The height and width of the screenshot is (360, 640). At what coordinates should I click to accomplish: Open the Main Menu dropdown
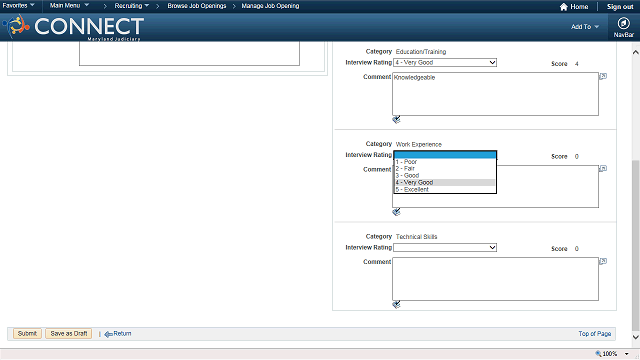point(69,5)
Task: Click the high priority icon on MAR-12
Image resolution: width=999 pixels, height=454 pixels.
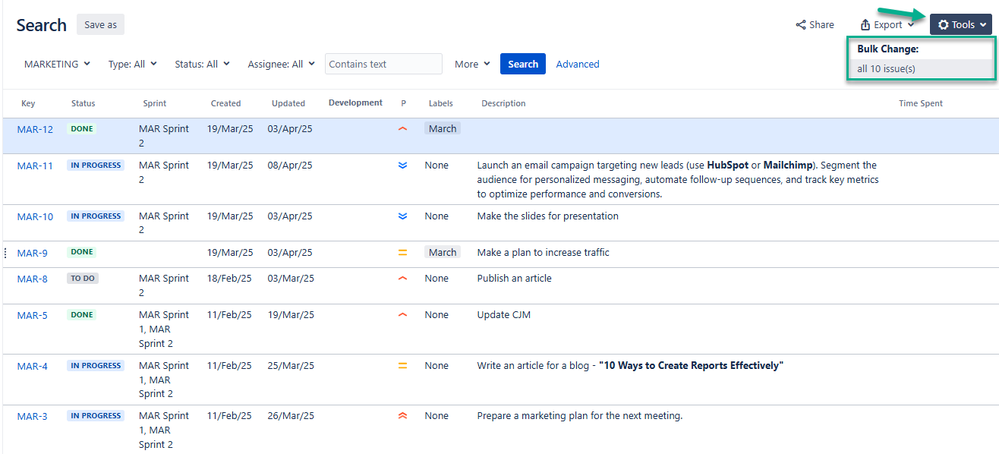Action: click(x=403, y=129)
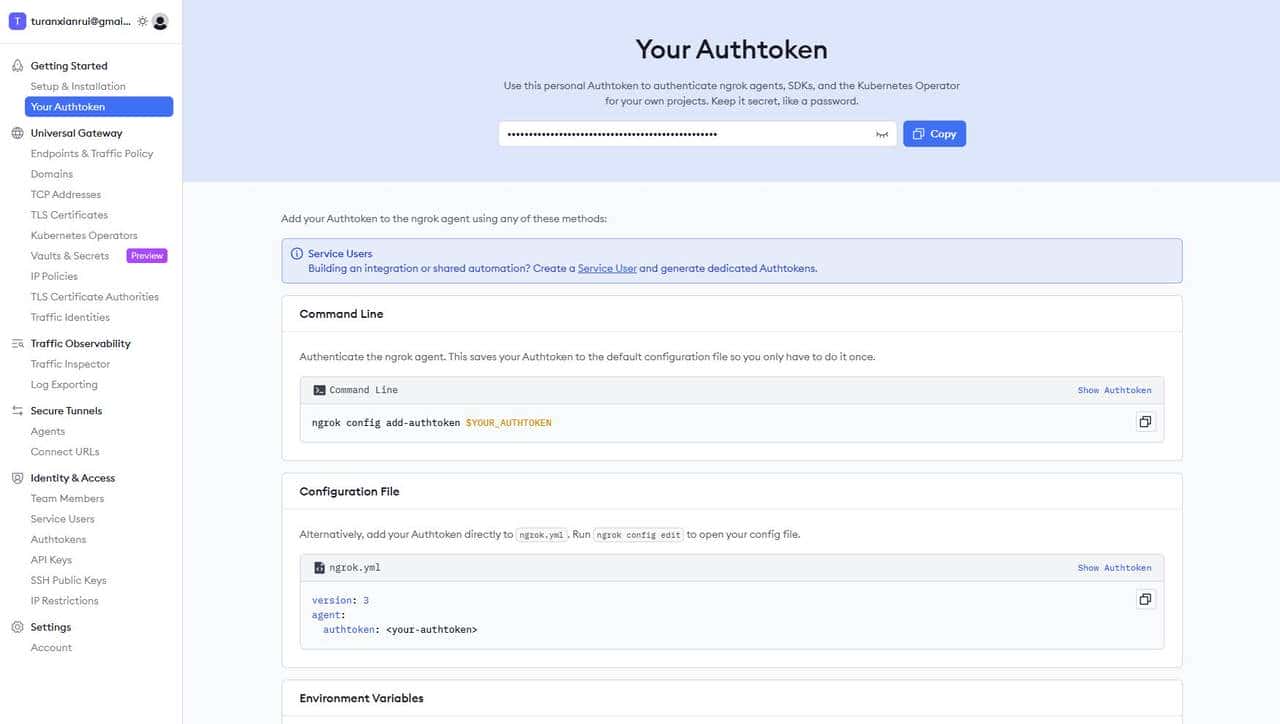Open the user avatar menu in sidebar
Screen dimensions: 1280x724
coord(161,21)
==
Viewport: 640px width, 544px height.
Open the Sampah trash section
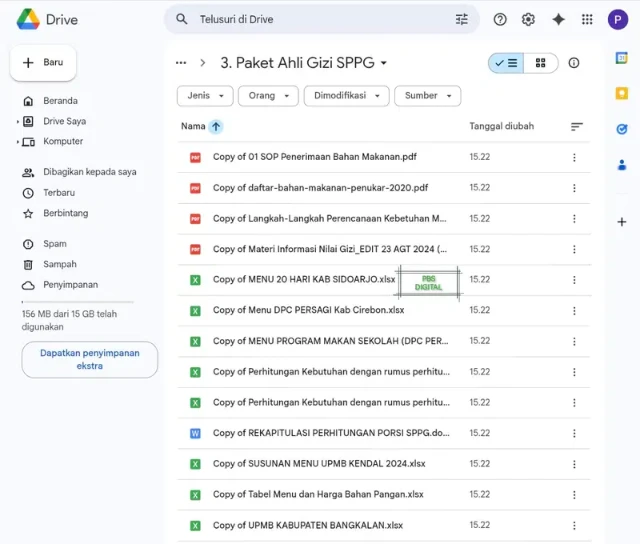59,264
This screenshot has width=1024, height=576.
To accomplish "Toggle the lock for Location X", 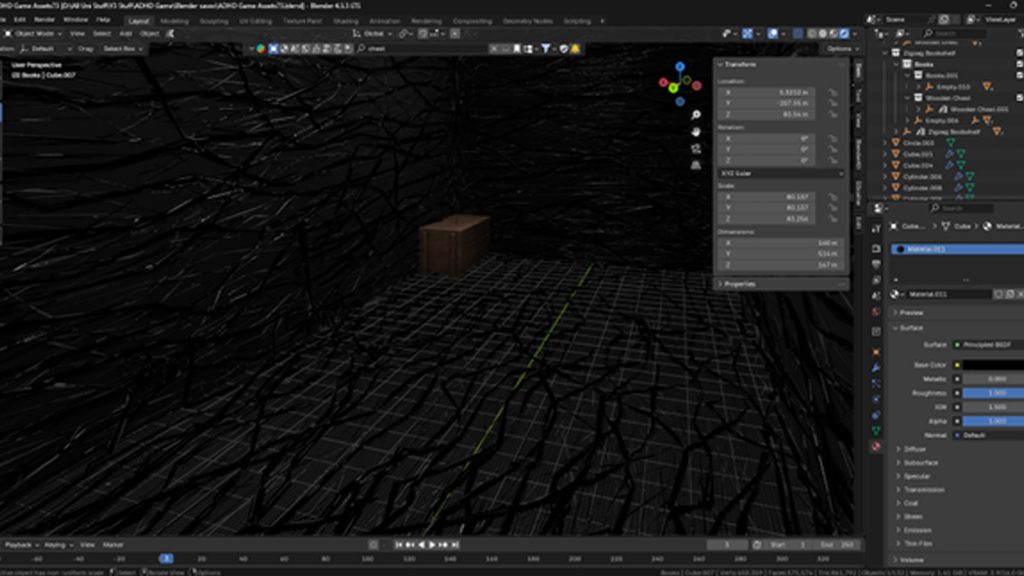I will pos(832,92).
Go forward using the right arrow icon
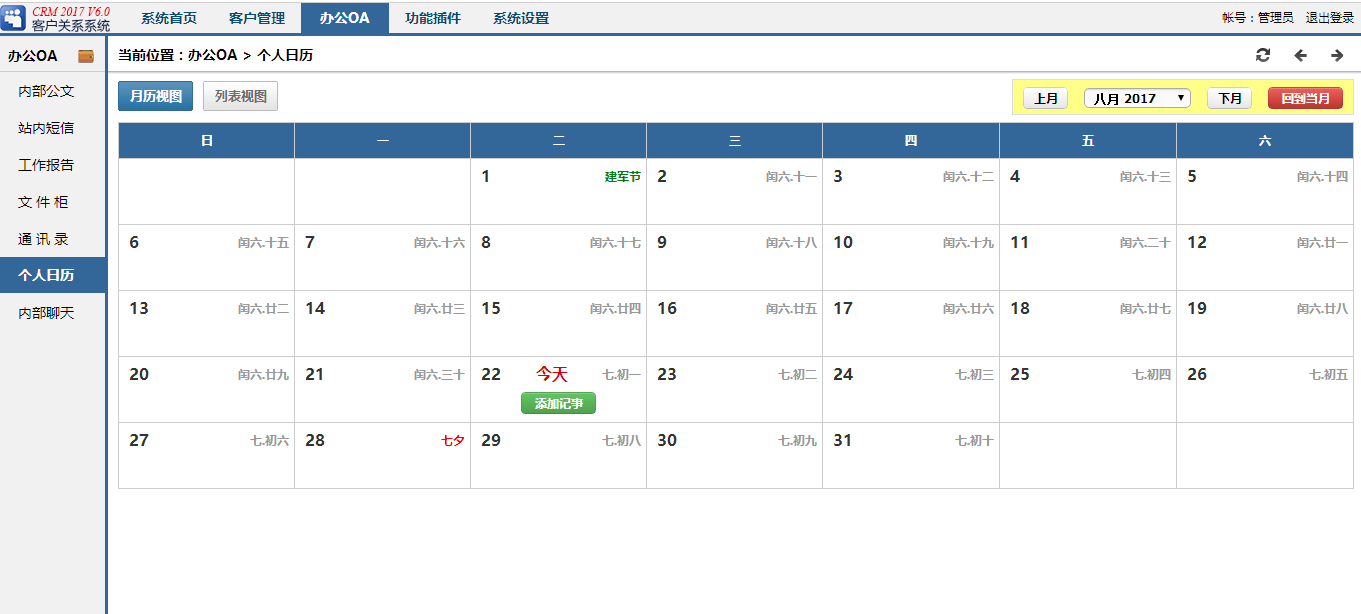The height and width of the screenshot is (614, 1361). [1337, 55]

WORK REQUEST
Using the records above, return word for word the lines that begin at the one containing "The height and width of the screenshot is (360, 640)." and end at the one containing "Task: Click the high priority icon on MAR-12", both of them included and no pictures.

TASK RESULT
The height and width of the screenshot is (360, 640). At what coordinates should I click to accomplish: Open the Main Menu dropdown
point(69,5)
Task: Click the high priority icon on MAR-12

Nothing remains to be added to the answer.